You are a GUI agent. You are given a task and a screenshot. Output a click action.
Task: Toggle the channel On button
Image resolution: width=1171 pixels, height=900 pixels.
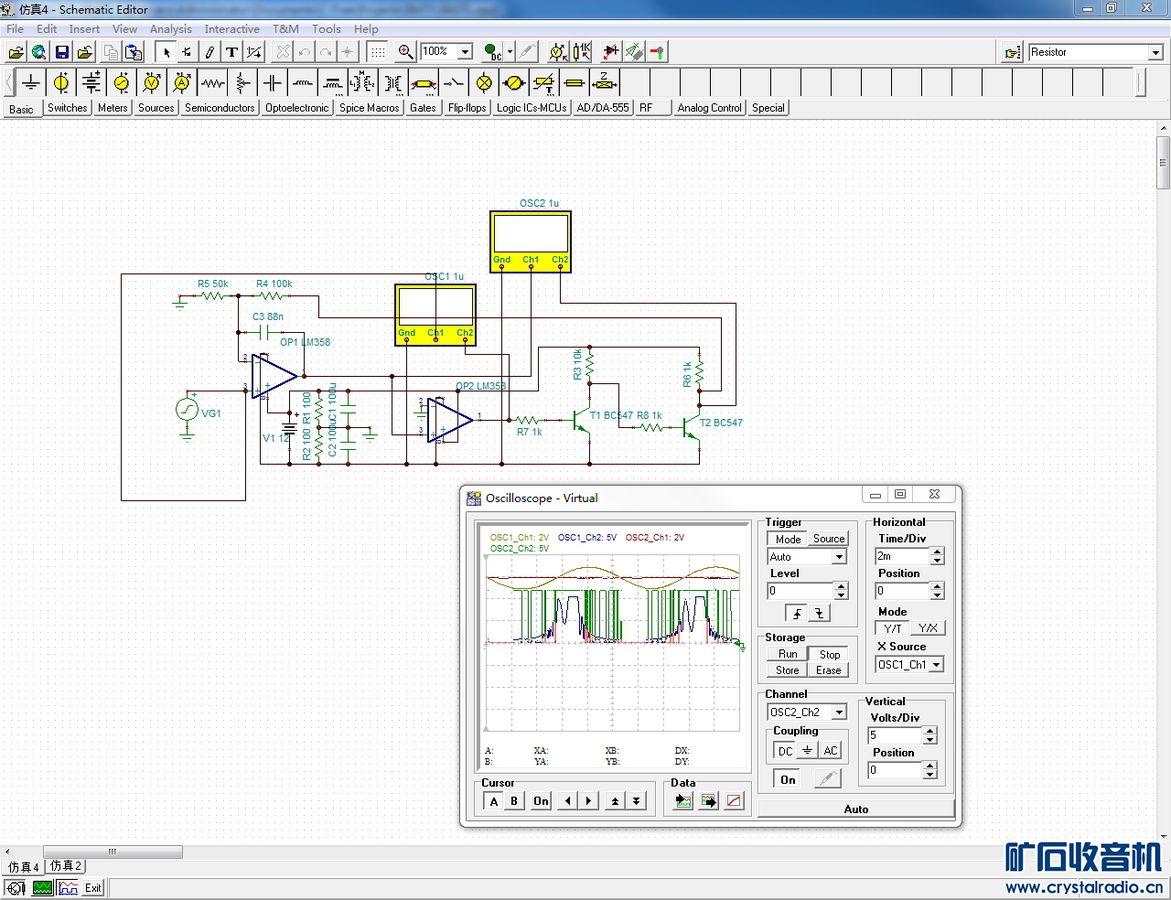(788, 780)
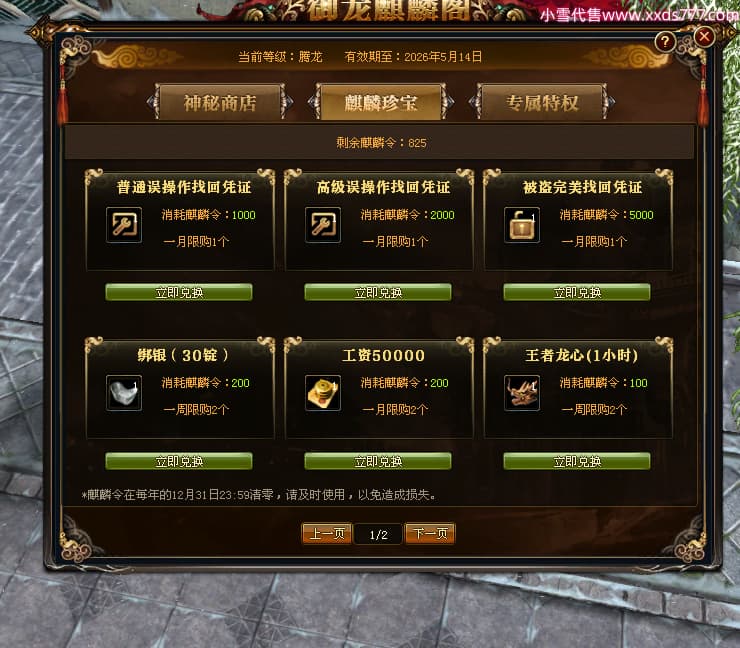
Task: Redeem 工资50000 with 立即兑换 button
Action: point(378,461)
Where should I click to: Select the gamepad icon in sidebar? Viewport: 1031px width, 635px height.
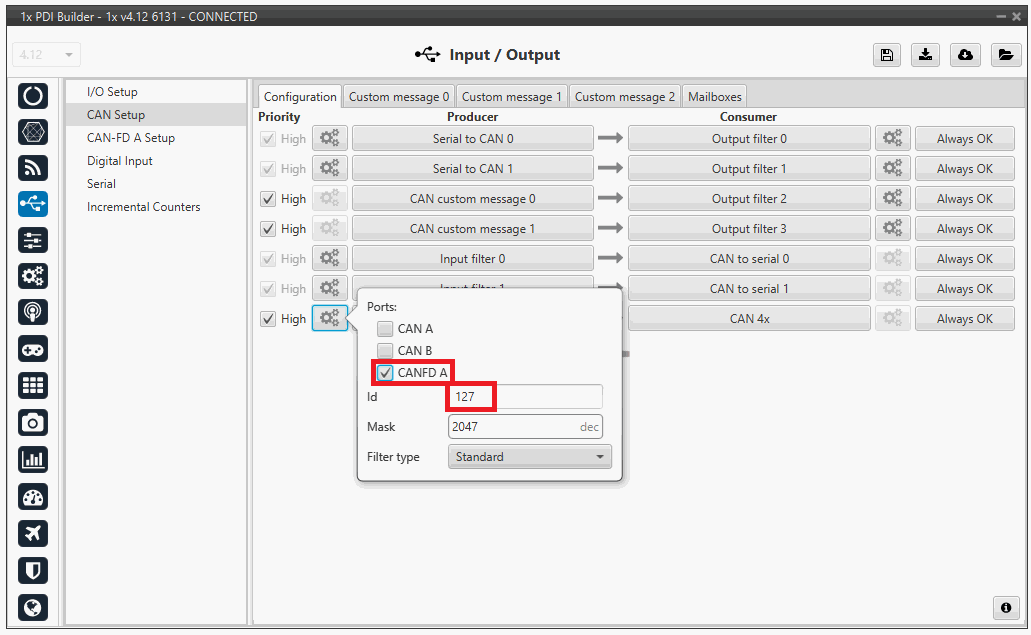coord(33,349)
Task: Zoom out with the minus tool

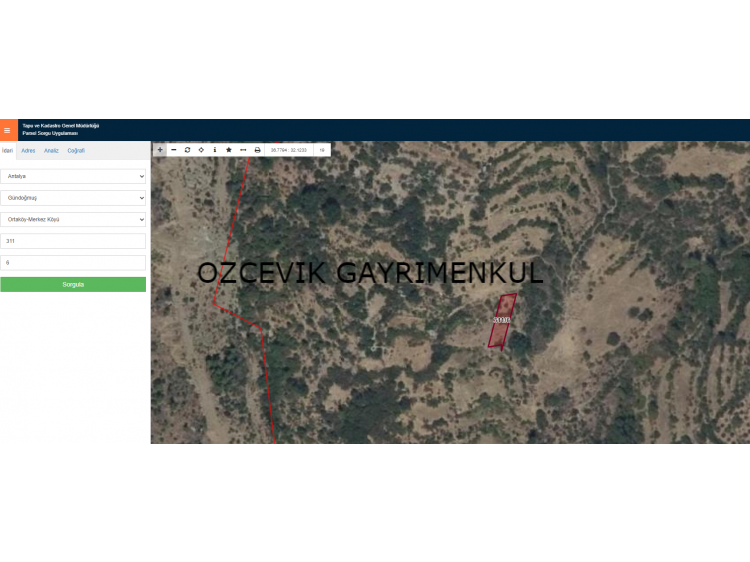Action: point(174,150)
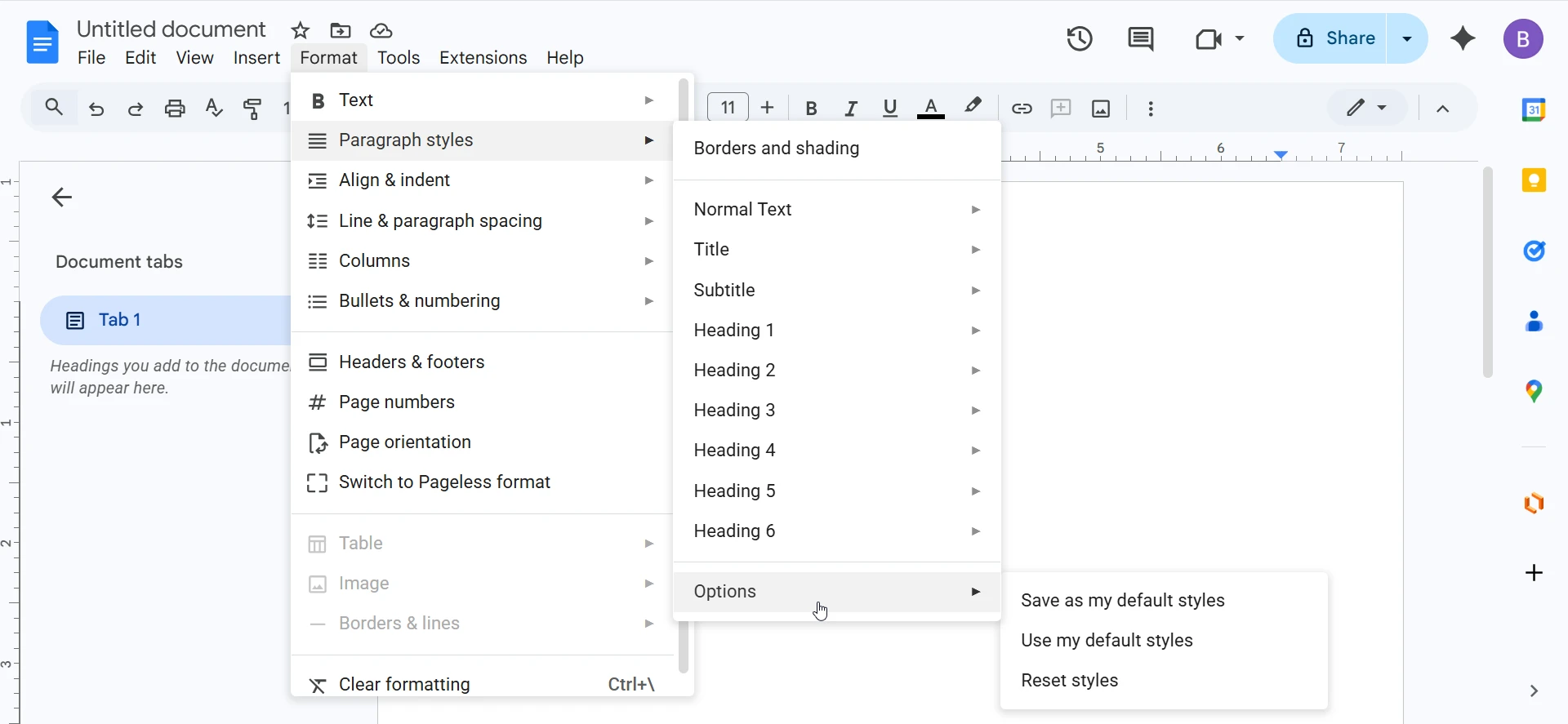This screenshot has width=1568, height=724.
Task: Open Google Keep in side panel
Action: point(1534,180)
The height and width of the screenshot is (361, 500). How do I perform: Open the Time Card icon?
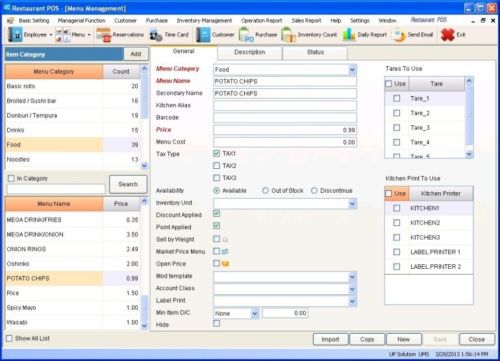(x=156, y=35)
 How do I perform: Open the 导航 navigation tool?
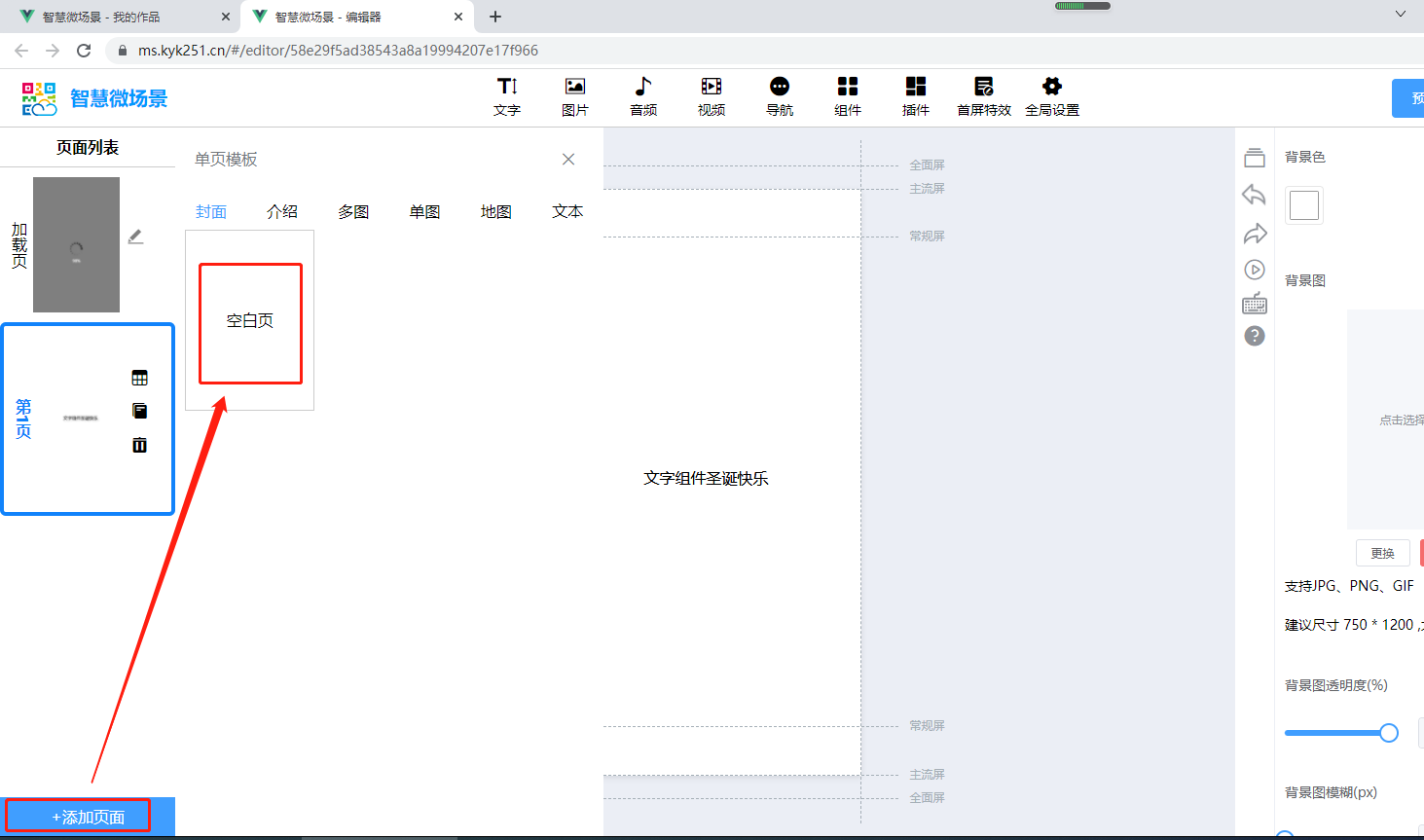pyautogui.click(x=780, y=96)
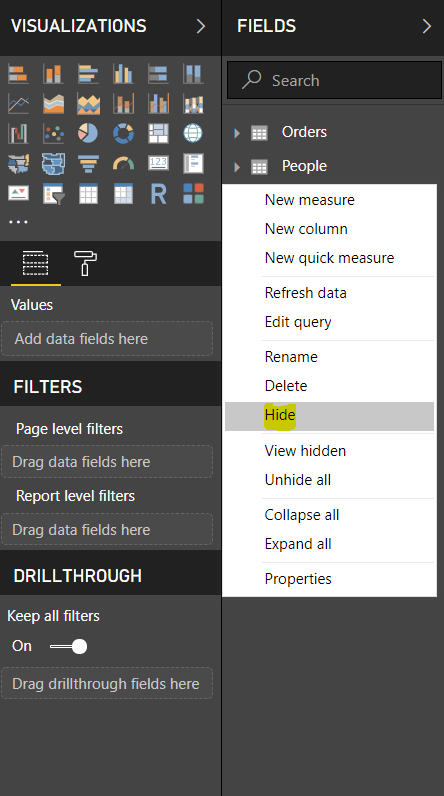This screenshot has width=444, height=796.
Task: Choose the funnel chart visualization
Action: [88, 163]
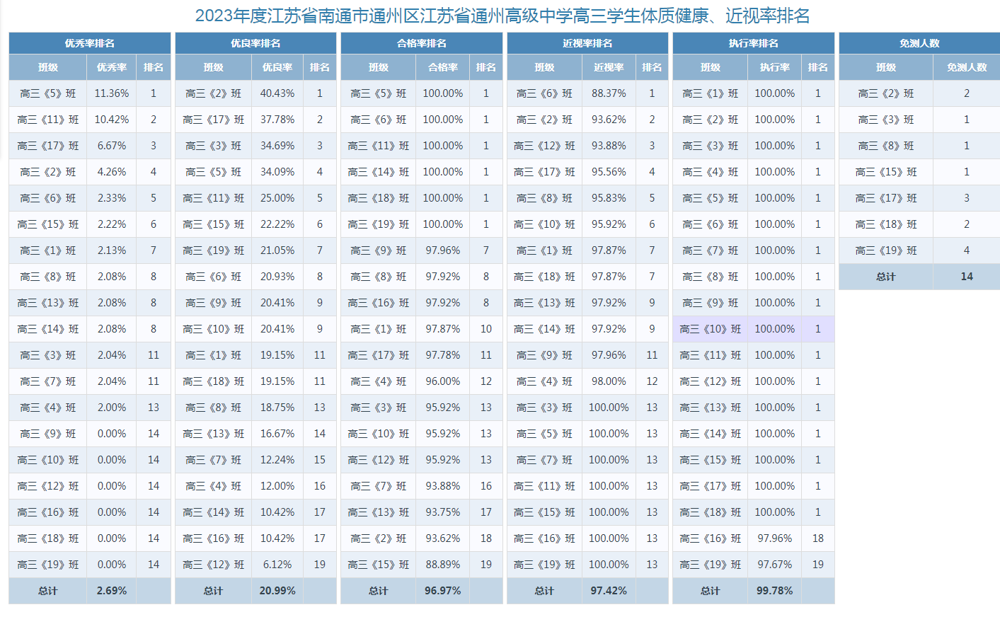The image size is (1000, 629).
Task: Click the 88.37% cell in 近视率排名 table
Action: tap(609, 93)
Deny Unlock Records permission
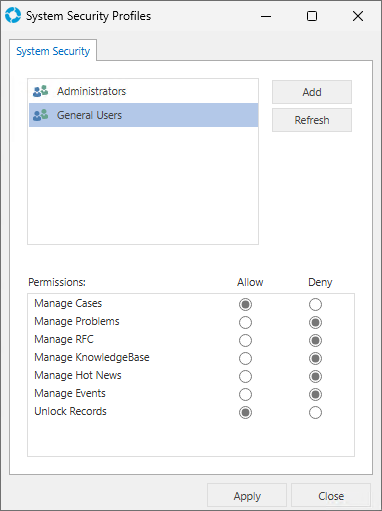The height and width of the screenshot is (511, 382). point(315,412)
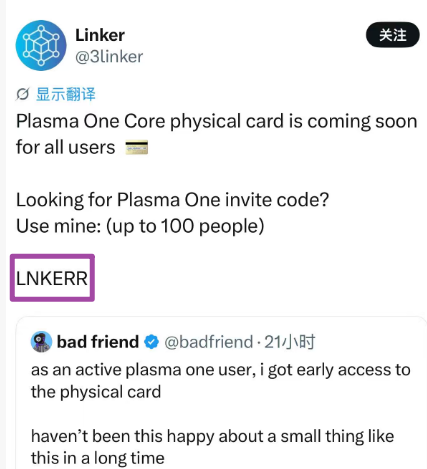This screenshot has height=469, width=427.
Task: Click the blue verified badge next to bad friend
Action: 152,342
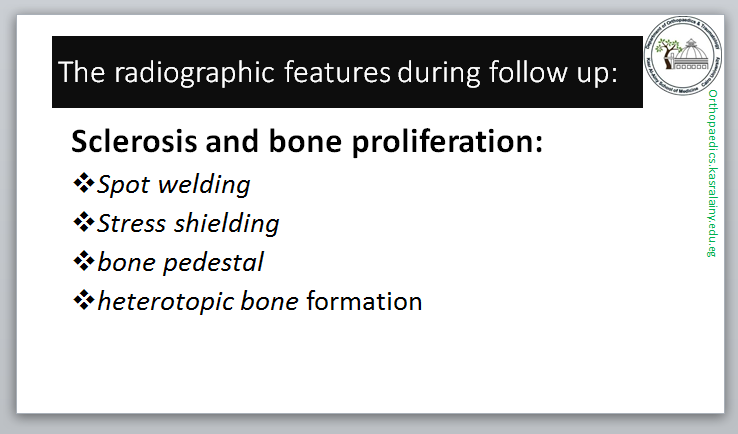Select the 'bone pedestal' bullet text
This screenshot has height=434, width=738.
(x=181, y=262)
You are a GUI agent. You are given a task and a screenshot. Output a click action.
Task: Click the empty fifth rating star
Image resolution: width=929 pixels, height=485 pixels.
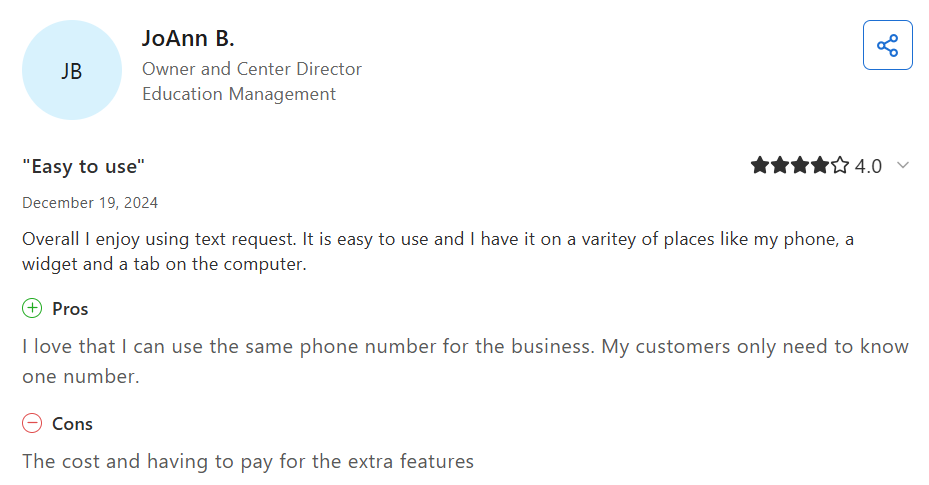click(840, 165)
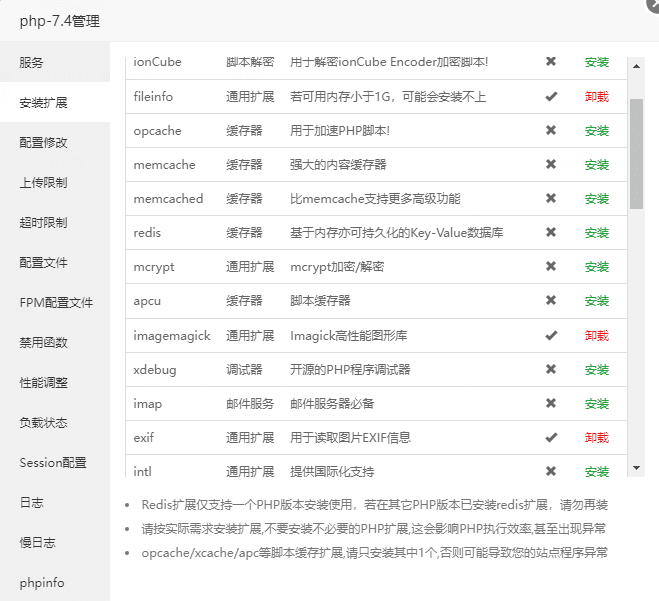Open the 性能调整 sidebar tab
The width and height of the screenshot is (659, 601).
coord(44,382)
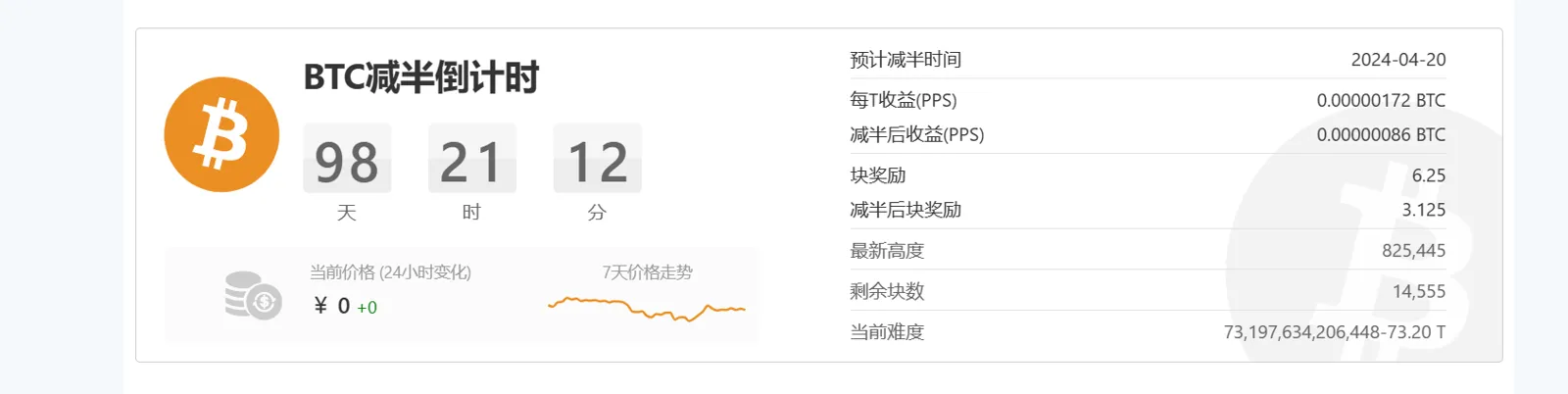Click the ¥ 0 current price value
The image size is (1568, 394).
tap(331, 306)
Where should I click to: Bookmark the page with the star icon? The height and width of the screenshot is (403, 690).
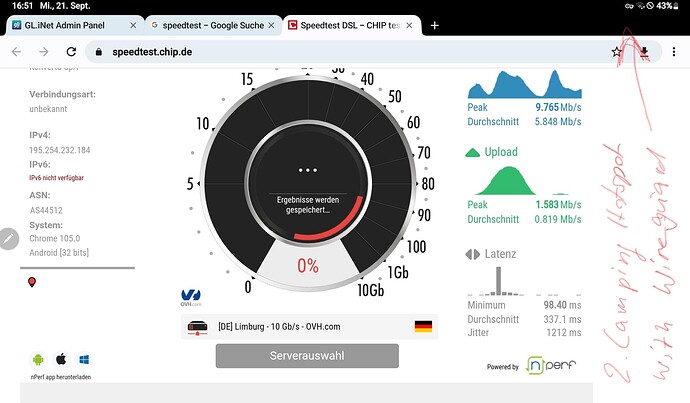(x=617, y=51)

TRY IT: Please repeat each line above exactly as it appears, but omit the pictures.

SOLUTION TO THIS PROBLEM:
You are a GUI agent. You are given a task and a screenshot. Output a click action.
Task: Toggle the channel On button
Image resolution: width=1171 pixels, height=900 pixels.
(788, 780)
Task: Redeem 工资50000 with 立即兑换 button
Action: point(378,461)
Where should I click to: Select the gamepad icon in sidebar? Viewport: 1031px width, 635px height.
coord(33,349)
Task: Zoom out with the minus tool

Action: point(174,150)
This screenshot has width=1568, height=724.
Task: Open Google Keep in side panel
Action: point(1534,180)
The height and width of the screenshot is (361, 500). How do I perform: Open the Time Card icon?
(x=156, y=35)
 How do I perform: Open the 导航 navigation tool?
pyautogui.click(x=780, y=96)
This screenshot has width=444, height=796.
Task: Choose the funnel chart visualization
Action: [88, 163]
The image size is (1000, 629).
Task: Click the 88.37% cell in 近视率排名 table
Action: tap(609, 93)
Deny Unlock Records permission
The height and width of the screenshot is (511, 382). point(315,412)
This screenshot has height=469, width=427.
Task: Click the blue verified badge next to bad friend
Action: 152,342
Select the 'bone pedestal' bullet text
This screenshot has height=434, width=738.
(x=181, y=262)
You are a GUI agent. You are given a task and a screenshot. Output a click action.
Task: Click the empty fifth rating star
Image resolution: width=929 pixels, height=485 pixels.
click(840, 165)
Open the 性能调整 sidebar tab
The width and height of the screenshot is (659, 601).
coord(44,382)
Click the ¥ 0 current price value
The image size is (1568, 394).
tap(331, 306)
Where should I click to: Bookmark the page with the star icon? The height and width of the screenshot is (403, 690).
(x=617, y=51)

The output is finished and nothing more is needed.